- Work instruction
For this exercise, copy each line of the records that contains the word "Catalog".

Entries taken from a collection
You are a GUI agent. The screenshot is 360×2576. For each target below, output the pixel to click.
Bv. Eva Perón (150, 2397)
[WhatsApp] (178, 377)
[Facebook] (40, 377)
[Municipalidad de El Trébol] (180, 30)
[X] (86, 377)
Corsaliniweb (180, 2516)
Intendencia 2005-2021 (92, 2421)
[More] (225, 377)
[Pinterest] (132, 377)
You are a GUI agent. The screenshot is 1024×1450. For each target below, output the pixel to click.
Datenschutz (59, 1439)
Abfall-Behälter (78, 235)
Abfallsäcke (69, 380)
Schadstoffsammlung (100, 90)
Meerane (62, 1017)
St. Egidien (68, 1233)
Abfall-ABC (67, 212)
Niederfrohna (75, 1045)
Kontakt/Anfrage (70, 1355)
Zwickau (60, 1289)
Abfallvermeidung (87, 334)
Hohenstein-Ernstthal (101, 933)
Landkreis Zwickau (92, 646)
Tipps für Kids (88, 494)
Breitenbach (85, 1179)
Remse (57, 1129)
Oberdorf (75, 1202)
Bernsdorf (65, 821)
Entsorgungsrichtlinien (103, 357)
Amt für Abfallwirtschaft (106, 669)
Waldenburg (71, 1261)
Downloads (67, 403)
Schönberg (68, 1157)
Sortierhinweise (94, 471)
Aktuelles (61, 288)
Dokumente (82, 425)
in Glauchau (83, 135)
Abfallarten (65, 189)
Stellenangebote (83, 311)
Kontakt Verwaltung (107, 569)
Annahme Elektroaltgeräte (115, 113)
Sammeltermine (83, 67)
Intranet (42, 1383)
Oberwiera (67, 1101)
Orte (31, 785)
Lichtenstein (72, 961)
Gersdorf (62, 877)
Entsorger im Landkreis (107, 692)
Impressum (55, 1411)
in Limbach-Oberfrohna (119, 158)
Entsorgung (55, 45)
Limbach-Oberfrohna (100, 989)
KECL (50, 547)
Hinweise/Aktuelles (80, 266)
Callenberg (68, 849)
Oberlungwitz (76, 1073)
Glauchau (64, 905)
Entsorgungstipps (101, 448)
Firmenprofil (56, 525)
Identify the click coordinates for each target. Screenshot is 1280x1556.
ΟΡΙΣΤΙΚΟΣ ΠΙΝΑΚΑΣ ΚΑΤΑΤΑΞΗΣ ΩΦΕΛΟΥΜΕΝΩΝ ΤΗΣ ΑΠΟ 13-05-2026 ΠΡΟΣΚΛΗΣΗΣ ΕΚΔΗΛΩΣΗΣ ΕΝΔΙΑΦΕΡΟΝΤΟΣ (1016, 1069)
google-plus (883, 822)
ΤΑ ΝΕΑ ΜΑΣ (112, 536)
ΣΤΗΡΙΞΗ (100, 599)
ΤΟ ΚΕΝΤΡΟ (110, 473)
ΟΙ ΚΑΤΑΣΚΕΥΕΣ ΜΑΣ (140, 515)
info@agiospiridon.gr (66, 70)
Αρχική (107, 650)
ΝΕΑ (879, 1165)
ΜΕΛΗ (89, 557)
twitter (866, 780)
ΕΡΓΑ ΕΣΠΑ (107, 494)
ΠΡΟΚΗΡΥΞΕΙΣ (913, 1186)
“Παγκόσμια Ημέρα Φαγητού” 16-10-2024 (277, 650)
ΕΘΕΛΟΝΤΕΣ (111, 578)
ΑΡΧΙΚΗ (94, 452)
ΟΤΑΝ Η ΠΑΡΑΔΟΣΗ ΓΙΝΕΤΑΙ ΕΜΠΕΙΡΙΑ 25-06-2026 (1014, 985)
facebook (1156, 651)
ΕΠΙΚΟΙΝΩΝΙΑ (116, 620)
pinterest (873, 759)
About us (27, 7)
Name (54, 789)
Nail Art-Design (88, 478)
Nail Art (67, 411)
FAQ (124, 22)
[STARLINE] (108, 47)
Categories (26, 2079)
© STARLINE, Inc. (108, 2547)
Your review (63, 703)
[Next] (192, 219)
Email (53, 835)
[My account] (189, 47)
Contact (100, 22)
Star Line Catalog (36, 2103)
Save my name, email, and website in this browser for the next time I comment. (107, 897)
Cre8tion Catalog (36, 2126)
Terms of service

- Your response
Star Line Catalog (36, 2103)
Cre8tion Catalog (36, 2126)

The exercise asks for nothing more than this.